GSYH REEL OLARAK YÜZDE 3,2 ORANINDA ARTTI
Gayri Safi Yurtiçi Hasıla’nın (GSYH) 2012 yılı ilk çeyreğinde bir önceki yılın aynı dönemine göre reel olarak yüzde 3,2 oranında arttığı ve GSYH’nın cari fiyatlarla 329.020 milyon Türk Lirası’na ve 182.742 milyon Amerikan Doları’na ulaştığına yer verilen değerlendirmede Türkiye’nin son 10 çeyrek boyunca aralıksız büyümesini sürdürdüğü belirtiliyor.Çalışmada, bu büyüme hızının, Türkiye’deki ekonomik faaliyetlerin diğer gelişmiş ülkelere göre farklılığını ve ekonomik yapının dinamizmini göstermesi açısından önemli bir gösterge olduğu ifade ediliyor.

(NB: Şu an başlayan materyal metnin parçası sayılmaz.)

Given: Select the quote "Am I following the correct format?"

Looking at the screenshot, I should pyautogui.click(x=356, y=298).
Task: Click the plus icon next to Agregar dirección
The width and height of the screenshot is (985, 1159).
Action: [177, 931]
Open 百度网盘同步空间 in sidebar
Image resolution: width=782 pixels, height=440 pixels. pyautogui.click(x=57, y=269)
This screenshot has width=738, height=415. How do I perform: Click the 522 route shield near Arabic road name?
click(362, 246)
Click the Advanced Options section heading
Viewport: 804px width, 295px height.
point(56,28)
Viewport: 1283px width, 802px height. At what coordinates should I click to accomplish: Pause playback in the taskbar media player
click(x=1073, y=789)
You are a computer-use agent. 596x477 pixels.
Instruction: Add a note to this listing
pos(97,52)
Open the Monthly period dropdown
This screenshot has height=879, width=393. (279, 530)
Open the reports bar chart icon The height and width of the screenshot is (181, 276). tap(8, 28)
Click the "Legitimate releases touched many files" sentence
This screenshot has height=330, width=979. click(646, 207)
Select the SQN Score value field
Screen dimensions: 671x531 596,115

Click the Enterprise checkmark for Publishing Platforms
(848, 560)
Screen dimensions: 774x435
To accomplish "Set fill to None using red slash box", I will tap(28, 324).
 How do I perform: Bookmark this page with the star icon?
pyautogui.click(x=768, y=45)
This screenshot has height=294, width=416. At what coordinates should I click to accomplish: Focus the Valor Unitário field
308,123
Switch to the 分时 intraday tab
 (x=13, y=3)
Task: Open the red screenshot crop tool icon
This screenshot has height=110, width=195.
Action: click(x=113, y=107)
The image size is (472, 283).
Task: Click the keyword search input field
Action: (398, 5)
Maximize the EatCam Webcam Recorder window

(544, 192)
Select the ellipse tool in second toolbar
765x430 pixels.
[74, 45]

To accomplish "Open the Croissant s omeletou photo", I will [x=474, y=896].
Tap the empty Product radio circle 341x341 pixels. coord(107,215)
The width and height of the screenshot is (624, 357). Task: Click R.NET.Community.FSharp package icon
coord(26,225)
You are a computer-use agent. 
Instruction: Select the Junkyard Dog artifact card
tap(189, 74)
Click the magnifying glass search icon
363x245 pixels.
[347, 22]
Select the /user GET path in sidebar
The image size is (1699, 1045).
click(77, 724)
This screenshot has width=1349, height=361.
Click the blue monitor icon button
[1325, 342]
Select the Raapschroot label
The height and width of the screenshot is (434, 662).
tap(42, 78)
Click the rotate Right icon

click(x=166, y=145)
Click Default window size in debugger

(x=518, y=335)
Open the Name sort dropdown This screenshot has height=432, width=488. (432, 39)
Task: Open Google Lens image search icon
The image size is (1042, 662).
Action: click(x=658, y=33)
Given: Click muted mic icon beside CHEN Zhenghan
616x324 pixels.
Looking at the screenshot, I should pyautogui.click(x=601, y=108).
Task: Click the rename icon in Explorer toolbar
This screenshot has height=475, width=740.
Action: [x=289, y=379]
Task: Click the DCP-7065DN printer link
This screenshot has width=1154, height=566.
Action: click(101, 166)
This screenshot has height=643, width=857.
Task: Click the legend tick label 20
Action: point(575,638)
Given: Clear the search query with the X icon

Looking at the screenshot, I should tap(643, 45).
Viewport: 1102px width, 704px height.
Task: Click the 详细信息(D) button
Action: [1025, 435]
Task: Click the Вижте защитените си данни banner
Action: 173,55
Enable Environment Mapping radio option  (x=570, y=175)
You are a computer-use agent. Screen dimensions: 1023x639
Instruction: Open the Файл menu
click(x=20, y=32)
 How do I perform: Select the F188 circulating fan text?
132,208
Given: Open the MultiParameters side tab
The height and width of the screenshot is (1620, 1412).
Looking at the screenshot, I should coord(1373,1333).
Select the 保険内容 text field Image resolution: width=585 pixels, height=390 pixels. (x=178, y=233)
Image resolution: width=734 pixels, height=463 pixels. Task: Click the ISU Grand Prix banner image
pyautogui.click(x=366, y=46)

SETA’nın değerlendirmesinde, 2012 yılı ilk çeyrekte ekonomik büyümenin net ihracattaki artış ile sağlandığı ve ihracatın ithalattan daha fazla artması anlamına gelen bu durumun büyümeye olumlu etki yaptığının üzerinde duruluyor. G-20 ülkelerinin ilk çeyrek büyüme rakamlarına yer verilen değerlendirmede, en yüksek ekonomik büyüme oranına sahip olan ülke yüzde 8,1 ile Çin olurken, Çin’i yüzde 6,3 ile Endonezya ve yüzde 5,3 ile Hindistan takip ediyor. Çalışmada, yüzde 3,2 oranı ile Türkiye’nin; yüzde 2 büyüyen ABD’nin ve büyüme gerçekleştiremeyen AB ülkeleri ortalamasının üzerinde bir büyüme gerçekleştirdiği belirtiliyor.